Congratulations to you. Sounds like a pretty good deal. :thumbup:When you get a chance, will you post some photos of the castings as viewed from above with the pockets removed?

Thanks.

jfred
 
jrobin9,

Congratulations to you. Sounds like a pretty good deal. :thumbup:When you get a chance, will you post some photos of the castings as viewed from above with the pockets removed?

Thanks.

jfred

Sure thing. Hoping to get everything assembled Sunday. Out of curiosity what are the pics for?
 
Well got the table in today. The Rails look fine to me (not perfect) but no where near in need of replacement. The side skirts have many surface scratches and slight dings (nothing too deep) and the base needs refinishing also but it isn't bad at all. the corner copper looking pieces are in need of refinishing and I guess the long lasting trend is to just get them powder coated. I'll be able to refinish the base and skirts myself ( got experience with that). Slates are in great shape and I'm guessing the cushions need replacing (I'll get them done by a mechanic when the table gets to my house.) thanks to all for the assistance.

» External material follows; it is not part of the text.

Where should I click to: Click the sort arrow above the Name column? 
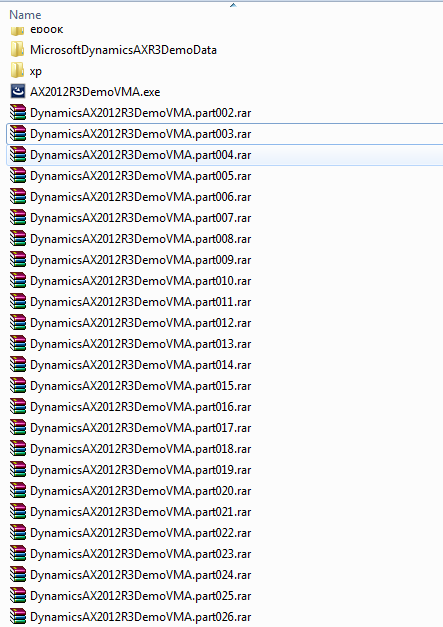click(233, 5)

One more question. I have one black rubber (with spinning disc inside) piece that looks like it goes under the feet of the table. Not sure where the other 3 are. What are they called (swivel bearing plates)and are they needed or can the feet sit directly on the floor?

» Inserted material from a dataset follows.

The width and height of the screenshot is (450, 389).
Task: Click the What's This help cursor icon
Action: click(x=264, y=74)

If the plate you are talking about is kind of like a lazy susan, they are leg levelers. The feet sit on them and it makes it easier to adjust the legs when leveling the table. They aren't necessary but can come in handy to make minor after the fact when the table settles or should start rolling off slightly, etc.

As for powder coating the corner castings, look at some of the pics posted on here. It is best to use one of the textured or pebbled colors because it helps hide some of the bubbles that can occur when powder coating these parts. The pot metal doesn't heat and cool evenly so some bubbling can occur during the process.

As long as you are going to be setting it up, you would be advised to add the angle iron extensions to the frame to prevent the possibility of slate sag that can result with the GC4. It's an easy and cheap solution and it works (thanks once again, RKC). Here's some pics in post #1:

http://forums.azbilliards.com/showthread.php?t=132657

You will love the table and enjoy it for many years I'm sure. :D
 
Yep already got my angle and lag bolts. Found that post when deciding on GC III vs my GC IV.

The bubbling on powder coated pieces is from outgassing. I read a little on the internet while researching automotive pot metal finishing options. Never had it done but from what I remember you coat the pot metal with red oxide and bake at a lower temp.
 
Yep already got my angle and lag bolts. Found that post when deciding on GC III vs my GC IV.

The bubbling on powder coated pieces is from outgassing. I read a little on the internet while researching automotive pot metal finishing options. Never had it done but from what I remember you coat the pot metal with red oxide and bake at a lower temp.

Sounds like you know more than I do about the powder coating. I took mine to a shop in the area that came highly recommended and they told me up front to choose one of the more textured colors because of this. When they hadn't called me when they were supposed to be ready they said they weren't happy at all with the way they came out so they wanted to do it again. When I did pick them up they said they came out a lot better the second time but still gave them to me for free. You can see a few bubbles but only if you really look for them and I thought they came out pretty good, especially for the price. ;)
 
Photos

Sure thing. Hoping to get everything assembled Sunday. Out of curiosity what are the pics for?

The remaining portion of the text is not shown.